Exercises to complete =>
A: According to the internet infrastructure article, how many households in Campbell County have no internet connection at all?
B: Repeat the portion of the internet infrastructure article between "According to Campbell" and "connection at all.", inclusive.
C: Proceed with the internet infrastructure article, writing on from its last sentence.

Selected text =>
* * * * *

In the age of remote work brought on by the COVID-19 pandemic, a reliable internet connection is a necessity in order to work and play in the contemporary economic landscape. The leadership of Campbell County, in conjunction with Kenton and Boone, have prioritized upgrading the regions internet cable infrastructure.
According to Campbell County Judge/Executive Steve Pendery, it’s estimated that over 17,000 households in Campbell County carry less than the bandwidth that’s needed to meet current standards, and 6,600 households don’t have an internet connection at all.
“If you don’t have a Wi-Fi or internet connection of some variety, you were in trouble because we had husbands and wives that were trying to work remotely, kids from school are trying to do the same, and elderly people are trying to send messages back and forth with their doctors and so on,” Pendery said in Monday night’s Newport City Commission meeting.
Fiber-optic cables contain multiple optical fibers that are used to transport light. Fiber-optic cables are superior to copper cables in regards to internet connectivity because they carry substantially more data further away at higher speeds. Fiber-optic cables are necessary for the smooth transmission of data.
In 2016, Boone, Kenton and Campbell County Fiscal Courts entered a Memorandum of Understanding to upgrade their public safety radio infrastructure. Due to the collaborative success of that project, the three Fiscal Courts searched for another large scale digital infrastructure project to work on together.
“We were looking for something else we can do together and arrived at the conclusion that maybe working on internet connections abroad in the three counties would be a timely thing,” Pendery said.
Campbell, Kenton, and Boone County leadership set out to find a provider to upgrade the region’s high-speed internet connection and infrastructure.
Cincinnati Bell, now altafiber, is one of the premier fiber-optic cable providers in the region. Campbell County chose to use Cincinnati Bell Fioptics through their RFP process because the company has a proven track record of success in the internet infrastructure industry.
Due to the increasing importance of fiber-optic cable infrastructure, Pendery said the project will “future-proof” the connections. The implementation of the fiber-optic cables allows Northern Kentucky to be ahead of the game, avoiding obsoletion of their internet cable grid.

* * * * *

Dataset entries =>
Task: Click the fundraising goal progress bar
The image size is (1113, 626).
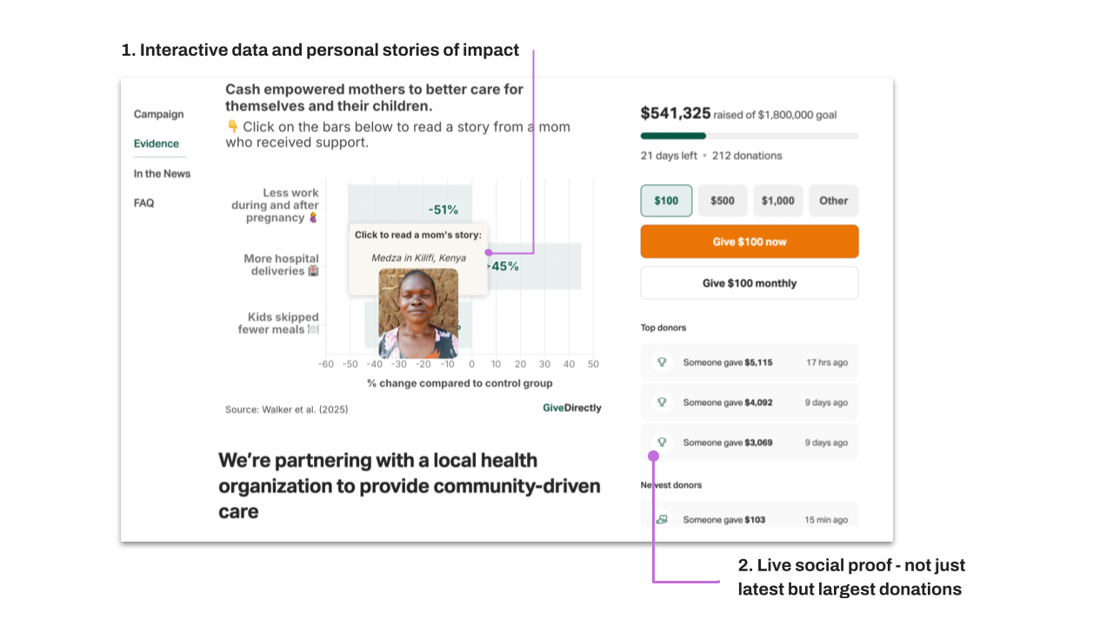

* * * * *

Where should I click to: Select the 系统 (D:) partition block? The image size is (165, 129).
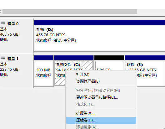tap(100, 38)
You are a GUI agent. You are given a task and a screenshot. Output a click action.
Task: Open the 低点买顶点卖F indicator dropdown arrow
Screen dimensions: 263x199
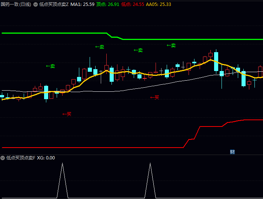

* * * * *

Answers =>
A: 6,600 households

B:
According to Campbell County Judge/Executive Steve Pendery, it’s estimated that over 17,000 households in Campbell County carry less than the bandwidth that’s needed to meet current standards, and 6,600 households don’t have an internet connection at all.

C:
Pendery said that Cincinnati Bell is about “halfway done” with the project.
“It’s the benefit of planning and being prepared,” Newport Mayor Tom Guidulgi Jr. said. “That fact that Campbell County was essentially shovel ready with something that, fortunately, we got federal funding to strengthen our entire community.”
According to Pendery, once the implementation is complete, Northern Kentucky will be the largest area of the United States to have fiber-optic cable to the door.
“Most public infrastructure, the cost only goes one direction. It goes up with things such as sewers and water,” Pendery said. “The numbers we’re hearing quoted by providers when it comes to internet connections actually get them coming down.”
As network connection expands outward into more areas, the provider’s connection points become closer, which causes the price to lower. Pendery said Cincinnati Bell will distribute pricing literature to better inform residents on their offered price breaks when the company enters the neighborhood.
Northern Kentucky continues to expand, and new age digital infrastructure will make the region highly desirable for potential economic suitors. In a modern economy, digital infrastructure goes hand-in-hand with traditional infrastructure such as roads and bridges. Once Cincinnati Bell’s fiber-optic expansion project has completed, Northern Kentuckians will have access to some of the best internet access in the United States.